What you need to do = Copy only the listing lines starting with the line that contains "You are a computer-use" and going on through the line that contains "coord(640,161)", both included. Omit the picture from your copy.

Data extract =

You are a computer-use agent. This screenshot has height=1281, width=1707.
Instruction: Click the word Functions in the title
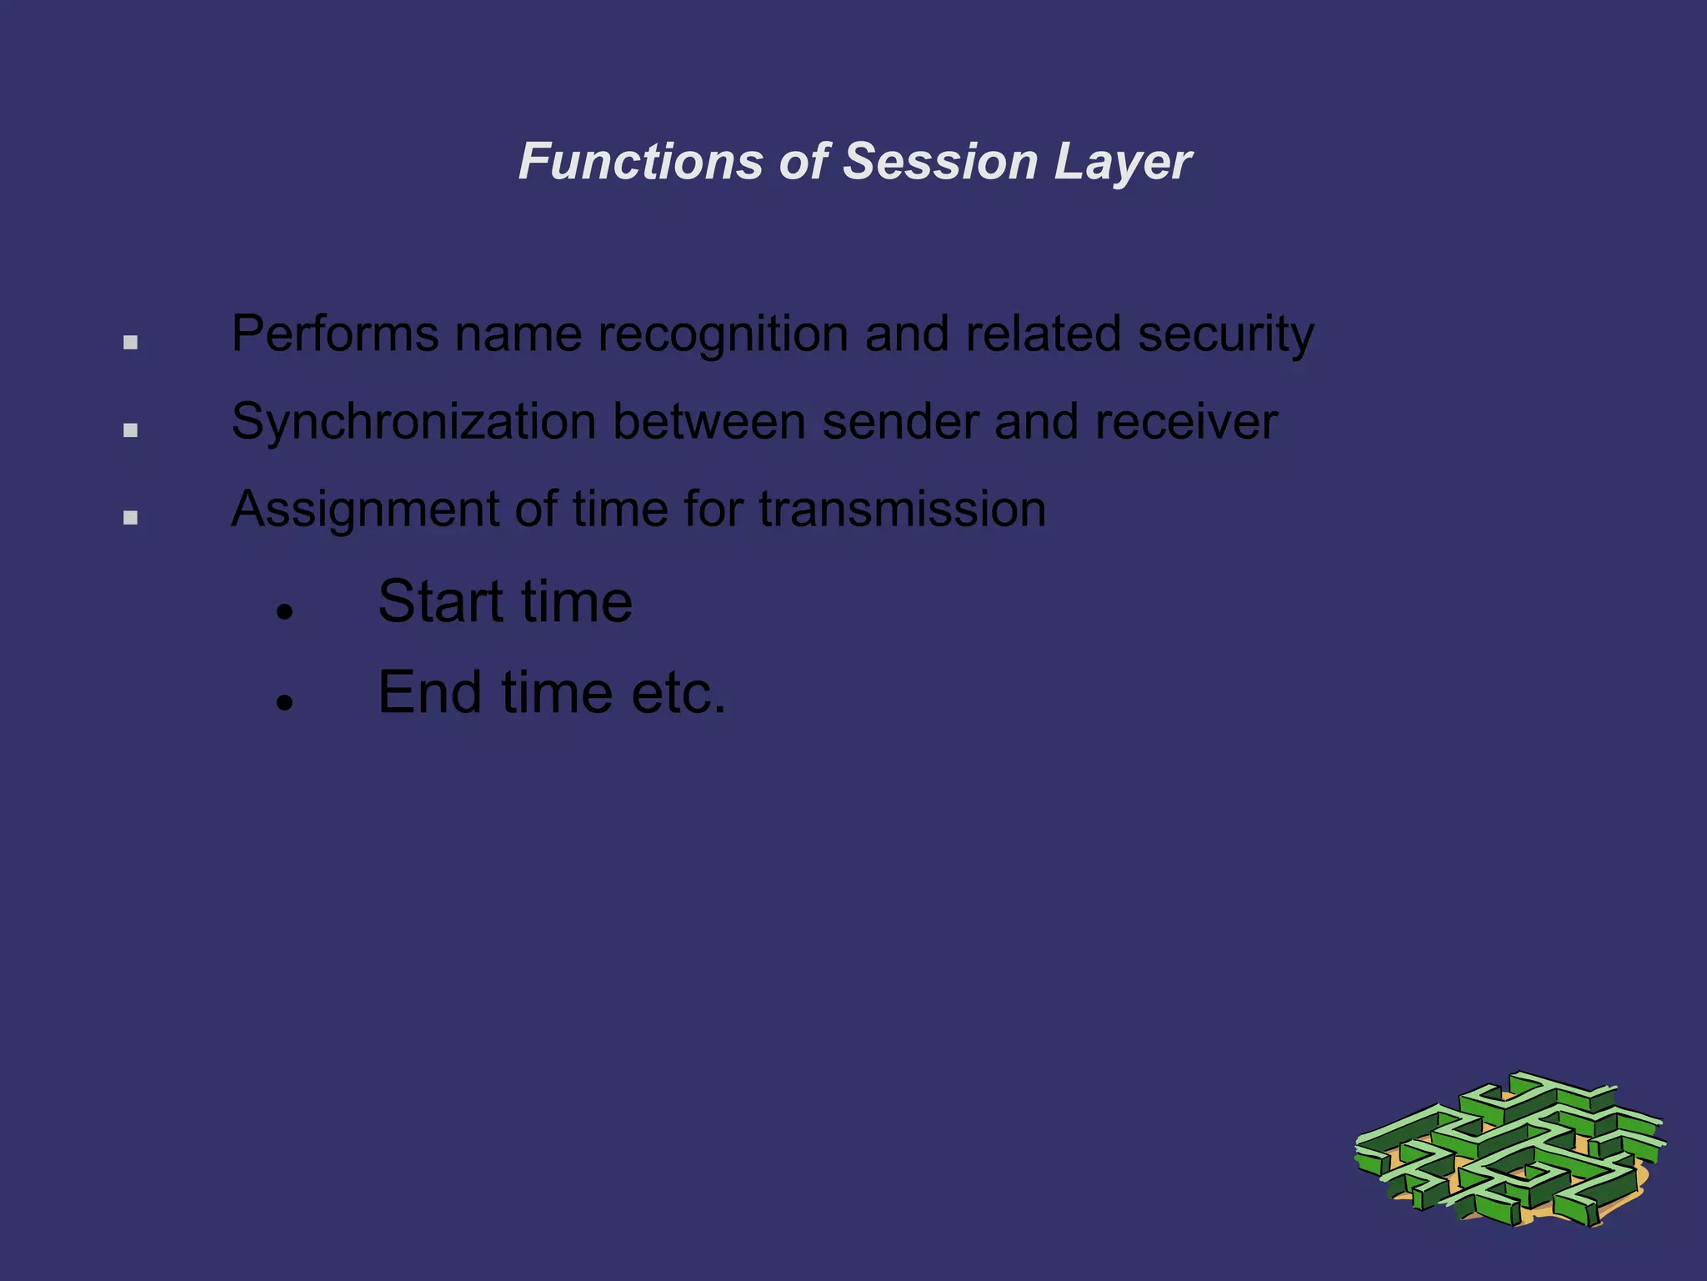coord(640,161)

* * *

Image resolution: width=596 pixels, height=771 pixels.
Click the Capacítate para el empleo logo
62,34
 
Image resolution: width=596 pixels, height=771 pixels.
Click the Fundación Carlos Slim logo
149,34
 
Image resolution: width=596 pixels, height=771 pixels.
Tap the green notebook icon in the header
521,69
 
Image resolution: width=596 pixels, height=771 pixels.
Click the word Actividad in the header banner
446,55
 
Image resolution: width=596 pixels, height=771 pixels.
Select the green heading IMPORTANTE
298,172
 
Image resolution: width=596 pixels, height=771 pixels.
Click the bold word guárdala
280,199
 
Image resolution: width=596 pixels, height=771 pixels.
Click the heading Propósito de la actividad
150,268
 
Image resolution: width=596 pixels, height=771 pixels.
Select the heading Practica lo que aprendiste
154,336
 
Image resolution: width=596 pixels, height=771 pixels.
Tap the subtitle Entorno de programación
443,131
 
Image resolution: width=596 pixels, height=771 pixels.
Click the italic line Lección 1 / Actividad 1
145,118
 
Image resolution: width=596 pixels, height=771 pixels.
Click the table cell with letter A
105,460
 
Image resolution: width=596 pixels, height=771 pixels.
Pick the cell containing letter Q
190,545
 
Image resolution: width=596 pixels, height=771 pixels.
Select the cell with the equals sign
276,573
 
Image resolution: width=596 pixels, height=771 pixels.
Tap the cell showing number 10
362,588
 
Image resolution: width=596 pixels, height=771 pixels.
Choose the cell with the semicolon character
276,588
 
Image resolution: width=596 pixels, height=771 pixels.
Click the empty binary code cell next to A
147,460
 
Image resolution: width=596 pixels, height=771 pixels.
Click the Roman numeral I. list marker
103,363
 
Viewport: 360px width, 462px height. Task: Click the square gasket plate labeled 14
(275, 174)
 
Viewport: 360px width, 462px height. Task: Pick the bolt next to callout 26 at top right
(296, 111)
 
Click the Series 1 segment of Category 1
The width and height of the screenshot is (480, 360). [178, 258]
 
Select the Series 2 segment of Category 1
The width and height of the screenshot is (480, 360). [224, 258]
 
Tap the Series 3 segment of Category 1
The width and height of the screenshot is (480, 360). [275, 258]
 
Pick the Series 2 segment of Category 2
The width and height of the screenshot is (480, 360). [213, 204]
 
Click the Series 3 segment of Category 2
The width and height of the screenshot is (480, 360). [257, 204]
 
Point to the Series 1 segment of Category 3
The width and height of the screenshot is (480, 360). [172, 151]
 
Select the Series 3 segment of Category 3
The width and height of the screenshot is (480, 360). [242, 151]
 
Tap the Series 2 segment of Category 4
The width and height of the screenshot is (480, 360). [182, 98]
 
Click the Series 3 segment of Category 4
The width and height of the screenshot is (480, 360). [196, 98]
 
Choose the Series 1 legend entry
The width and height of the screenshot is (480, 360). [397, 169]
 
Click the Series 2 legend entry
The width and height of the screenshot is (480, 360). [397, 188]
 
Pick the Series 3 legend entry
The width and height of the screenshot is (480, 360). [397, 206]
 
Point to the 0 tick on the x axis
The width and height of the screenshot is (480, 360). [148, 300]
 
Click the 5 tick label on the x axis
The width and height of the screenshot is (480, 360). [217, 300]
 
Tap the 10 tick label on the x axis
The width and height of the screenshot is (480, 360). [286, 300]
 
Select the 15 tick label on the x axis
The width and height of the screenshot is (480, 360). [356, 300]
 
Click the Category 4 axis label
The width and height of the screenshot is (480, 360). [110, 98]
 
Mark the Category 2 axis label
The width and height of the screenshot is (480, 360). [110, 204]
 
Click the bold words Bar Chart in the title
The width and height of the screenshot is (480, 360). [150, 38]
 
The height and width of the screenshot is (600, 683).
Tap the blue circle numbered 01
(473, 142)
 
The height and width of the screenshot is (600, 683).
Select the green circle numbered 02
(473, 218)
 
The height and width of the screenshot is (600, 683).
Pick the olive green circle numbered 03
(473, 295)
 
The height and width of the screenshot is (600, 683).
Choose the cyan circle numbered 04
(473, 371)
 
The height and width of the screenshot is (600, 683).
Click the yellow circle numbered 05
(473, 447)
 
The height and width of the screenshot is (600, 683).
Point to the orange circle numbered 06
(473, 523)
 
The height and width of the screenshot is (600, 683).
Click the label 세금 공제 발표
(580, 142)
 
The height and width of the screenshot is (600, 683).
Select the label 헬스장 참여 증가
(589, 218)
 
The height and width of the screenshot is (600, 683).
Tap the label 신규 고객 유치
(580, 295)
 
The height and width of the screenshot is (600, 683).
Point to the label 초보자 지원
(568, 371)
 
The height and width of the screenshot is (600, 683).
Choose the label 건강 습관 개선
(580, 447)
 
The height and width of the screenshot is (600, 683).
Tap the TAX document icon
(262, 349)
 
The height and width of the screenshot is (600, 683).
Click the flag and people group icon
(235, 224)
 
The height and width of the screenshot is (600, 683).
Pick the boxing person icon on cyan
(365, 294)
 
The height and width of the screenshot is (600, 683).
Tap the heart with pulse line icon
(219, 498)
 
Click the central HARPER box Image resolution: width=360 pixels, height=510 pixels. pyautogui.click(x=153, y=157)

Solution to this problem =
You are a computer-use agent. This screenshot has height=1281, width=1707.
Instruction: Click the word Functions in the title
coord(640,161)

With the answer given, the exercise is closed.